My own 2 week wait.... >.<

I was at the doctors several times last week, and we'd prepared to try for a successful pregnancy this month.

For those who don't know, I've been off of BC for years but because my cycles are long it's been difficult to time things well. Sometime in December 2007 we became pregnant but I miscarried at the end of January 2008. After a painful D&C it took months for my body to get back to normal. We began trying again in late spring 2008 and now (Summer 2009) we're still praying for a little one to join our family.

In December I started seeing my ObGyn for fertility treatments, but both Ryan and I decided that we were willing to try ovulation stimulation but not more.

This month I Ovulated on June 15th (confirmed by several sonograms)... a big surprise was that 3 follicles had matured by O day!! Which is strange because at the end of last week there was only 1... either way, Ryan and I are thrilled!

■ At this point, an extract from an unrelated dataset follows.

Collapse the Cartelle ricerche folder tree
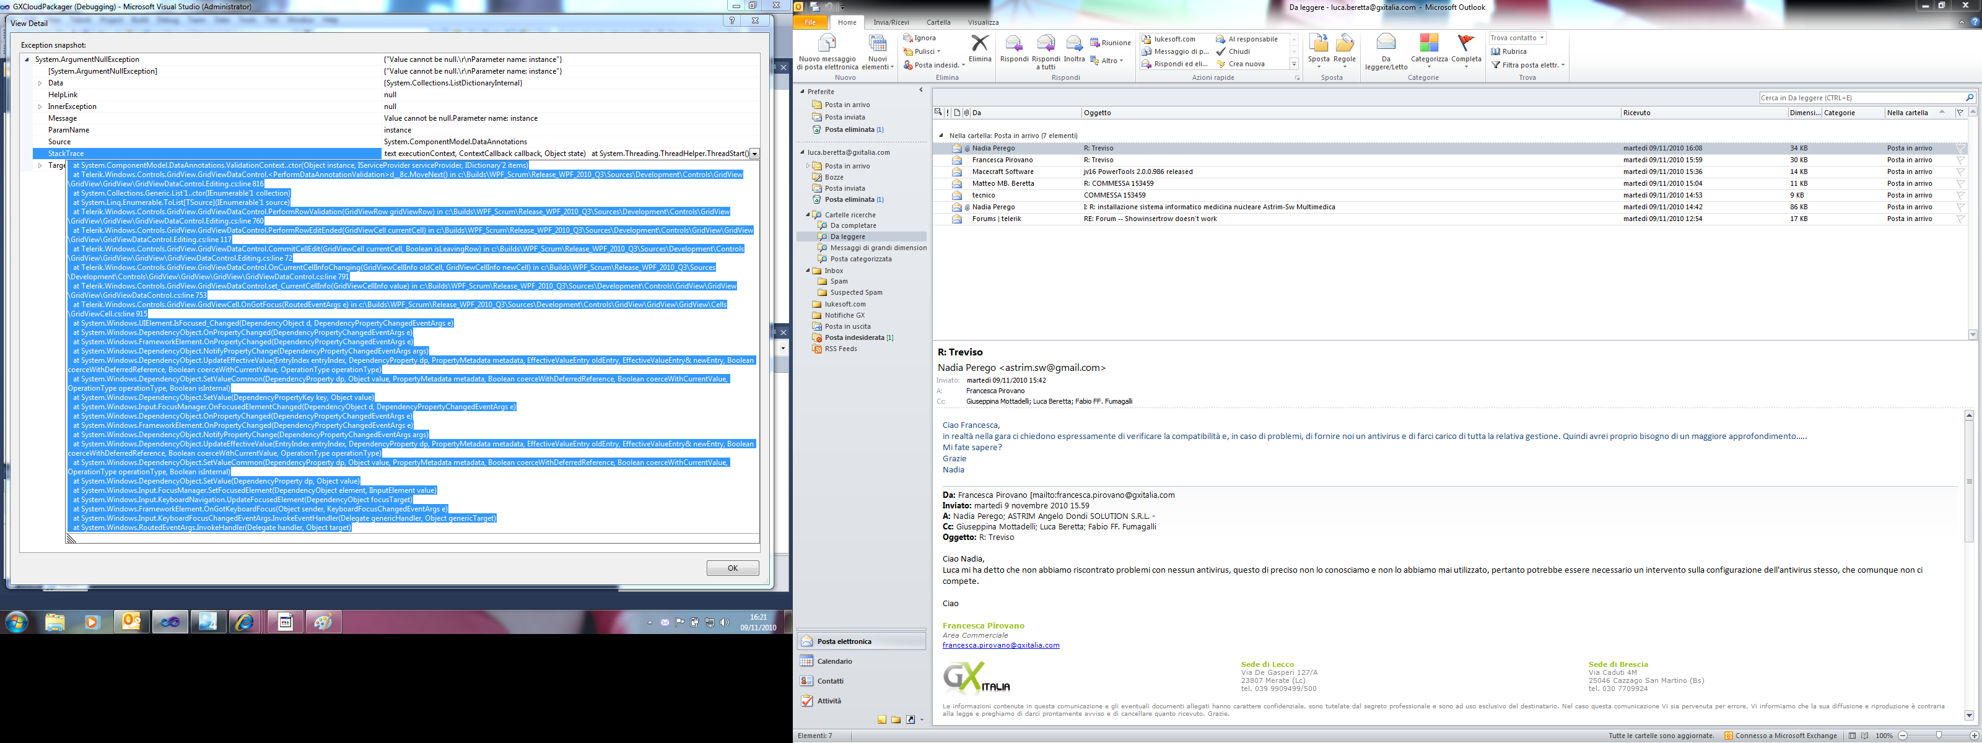(x=808, y=215)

Now it's the 18th and 3DPO... I've got a ton of work to do this month, and so I'm going crazy trying to get these thoughts out of my mind... what's going on in my body now? Did any eggs get fertilized? How many? where are they? will they implant? when? ??????????? AGH!!!!!!!

This is SOOOOO hard for a gal who wants to trust in God, but has a hard time not knowing what's going on... I NEED to know... I NEED to relax and trust in God... BAH!

Spending more time in prayer these days... and Ryan and I are praying over the belly each night...

It used to be that a good devo, quiet time and prayer would refresh me for hours... now it seems that shortly after I'm worried all over again...

Father, you are the giver of life and my life and the lives of any future babies are in your hands. Thank you for all the blessings you have given me. Teach me to be more patient and trust in you. I know that you would let me control my life and it would have limits... but your will for me is more than I could ever imagine... so my trust is in you. Comfort me in these next few weeks and remind me of your presence when I feel alone. Turn your face upon me. In Jesus' name I pray, Amen.